NDC – Est-ce que vous proposez une voie pour rassurer ces personnes?

J. L. – Je crois qu’il est possible de faire le lien entre la religion de l’enfance et celle qui est vécue aujourd’hui. Je voudrais que les gens comprennent qu’il n’y a pas de rupture entre les deux. Il y a une continuité. Il faut retrouver cette continuité. Je vous donne un exemple.

Mes parents croyaient que le monde a été créé en six jours. On nous enseigne aujourd’hui que ce n’est pas comme cela que les choses se sont passées. Cependant, une chose demeure, nous croyons que le monde est l’œuvre d’une intelligence d’amour qui est universelle. Il ne faut pas confondre le contenu de la foi et la manière dont on le comprend. Il faut saisir le lien entre ce qu’on croyait au début et ce que l’on croit aujourd’hui. Je croyais que le monde a été créé. Je le crois encore aujourd’hui bien que je comprenne que cela ne se soit pas passé en six jours. Il y a donc une continuité.  Je constate que ce que croyait mon grand-père n’a pas changé. La compréhension est différente parce que les connaissances ont évolué.

Il faut revenir à la source et comprendre le sens de la Révélation. Je prends un autre exemple. Faisons une enquête sur l’Eucharistie. Essayons de voir ce que les gens en disaient au 12e ou au 16e siècle. On  disait que notre vie s’alimente réellement en recevant l’Eucharistie. Cependant, en étudiant de près le contenu de la catéchèse, nous nous apercevons qu’on ne présentait pas l’Eucharistie comme on le fait aujourd’hui. Les gens de ces époques utilisaient  d’autres mots. Est-ce qu’aujourd’hui l’Eucharistie est toujours une nourriture? Oui! Alors, c’est la même foi. Elle est basée sur les paroles de Jésus qui insistait en disant que l’on pouvait manger sa chair. Sur cette question, certains disciples cessèrent de le suivre. 
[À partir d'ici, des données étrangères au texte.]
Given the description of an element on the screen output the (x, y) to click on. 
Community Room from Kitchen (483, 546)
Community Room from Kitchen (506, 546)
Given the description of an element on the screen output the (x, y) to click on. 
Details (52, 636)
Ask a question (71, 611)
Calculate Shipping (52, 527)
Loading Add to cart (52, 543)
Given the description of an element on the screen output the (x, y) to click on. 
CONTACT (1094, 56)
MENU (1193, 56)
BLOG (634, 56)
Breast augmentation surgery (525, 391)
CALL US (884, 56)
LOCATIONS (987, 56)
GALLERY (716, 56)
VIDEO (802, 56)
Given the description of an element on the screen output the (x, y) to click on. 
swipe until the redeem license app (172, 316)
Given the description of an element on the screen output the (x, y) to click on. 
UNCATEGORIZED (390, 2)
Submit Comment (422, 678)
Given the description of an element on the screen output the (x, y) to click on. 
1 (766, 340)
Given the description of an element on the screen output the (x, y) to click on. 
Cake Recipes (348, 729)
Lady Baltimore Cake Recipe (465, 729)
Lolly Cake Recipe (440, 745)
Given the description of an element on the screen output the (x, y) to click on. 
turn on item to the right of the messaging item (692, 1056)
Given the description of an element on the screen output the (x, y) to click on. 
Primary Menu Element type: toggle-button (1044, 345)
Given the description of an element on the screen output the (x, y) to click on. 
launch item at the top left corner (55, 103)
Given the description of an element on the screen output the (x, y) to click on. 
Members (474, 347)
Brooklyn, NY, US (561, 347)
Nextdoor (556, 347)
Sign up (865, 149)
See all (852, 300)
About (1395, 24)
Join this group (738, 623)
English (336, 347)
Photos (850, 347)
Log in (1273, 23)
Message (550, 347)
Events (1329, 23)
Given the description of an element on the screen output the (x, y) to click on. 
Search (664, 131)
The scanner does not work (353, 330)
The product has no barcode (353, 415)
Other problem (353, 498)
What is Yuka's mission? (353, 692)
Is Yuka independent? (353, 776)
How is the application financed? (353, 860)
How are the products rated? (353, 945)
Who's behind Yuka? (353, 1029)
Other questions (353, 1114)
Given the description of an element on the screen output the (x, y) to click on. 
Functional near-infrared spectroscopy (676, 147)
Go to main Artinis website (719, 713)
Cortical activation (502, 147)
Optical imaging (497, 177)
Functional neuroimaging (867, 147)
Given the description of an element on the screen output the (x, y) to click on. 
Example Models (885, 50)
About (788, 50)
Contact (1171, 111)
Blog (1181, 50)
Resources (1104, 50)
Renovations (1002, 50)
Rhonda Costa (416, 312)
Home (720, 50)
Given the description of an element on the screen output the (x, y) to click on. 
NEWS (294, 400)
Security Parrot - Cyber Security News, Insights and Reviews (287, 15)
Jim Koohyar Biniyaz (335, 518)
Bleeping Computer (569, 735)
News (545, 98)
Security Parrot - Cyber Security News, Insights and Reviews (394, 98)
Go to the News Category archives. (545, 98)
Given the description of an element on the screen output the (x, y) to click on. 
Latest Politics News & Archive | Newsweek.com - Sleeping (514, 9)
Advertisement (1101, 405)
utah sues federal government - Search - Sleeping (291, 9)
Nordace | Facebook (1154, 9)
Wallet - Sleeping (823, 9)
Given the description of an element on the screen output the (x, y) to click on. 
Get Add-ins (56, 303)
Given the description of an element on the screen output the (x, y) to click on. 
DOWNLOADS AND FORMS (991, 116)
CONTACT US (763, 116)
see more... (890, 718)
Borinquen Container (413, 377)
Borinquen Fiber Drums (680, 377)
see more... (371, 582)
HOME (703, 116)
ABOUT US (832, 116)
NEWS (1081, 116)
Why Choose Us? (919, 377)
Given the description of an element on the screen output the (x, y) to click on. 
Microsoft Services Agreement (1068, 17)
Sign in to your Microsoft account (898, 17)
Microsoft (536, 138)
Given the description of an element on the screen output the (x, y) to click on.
Jacques Laforest réfléchit dans ce livre à la situation de la foi chez les aînés. Cette question est d’autant plus pertinente que plusieurs personnes âgées ressentent une forme de désengagement face à la foi. Les générations plus jeunes ont abandonné les références religieuses dans leur vie. Les générations plus âgées se demandent si elles n’ont pas été victimes d’une illusion. Jacques Laforest propose un chemin pour que les personnes âgées puissent de nouveau donner un sens à leur vie par la foi.

NDC – Il y a donc eu un véritable choc culturel dans le domaine de la foi?

J. L. – Oui… Le choc de la révolution tranquille. Le Québec est entré dans la modernité. La génération de mes parents, ma génération,  celle de mes enfants et celle de mes petits-enfants ne croient pas la même chose que moi. La coupure s’est produite entre ma génération et celle qui nous a suivis. J’avais 30 ans en 1960 et 40 ans en 1970. J’ai vu cinquante pour cent d’entre-nous cesser de pratiquer. La plupart de ces personnes disaient qu’elles cessaient de pratiquer mais qu’elles gardaient une religion intérieure.  Leur situation a glissé lentement de telle sorte que je peux dire que les héritiers sont les gens de ma génération. L’héritage n’a pas été transmis par la suite. Beaucoup de ces personnes disent vivre une mauvaise vieillesse.

NDC -  Pourquoi ces personnes pensent-elles ainsi?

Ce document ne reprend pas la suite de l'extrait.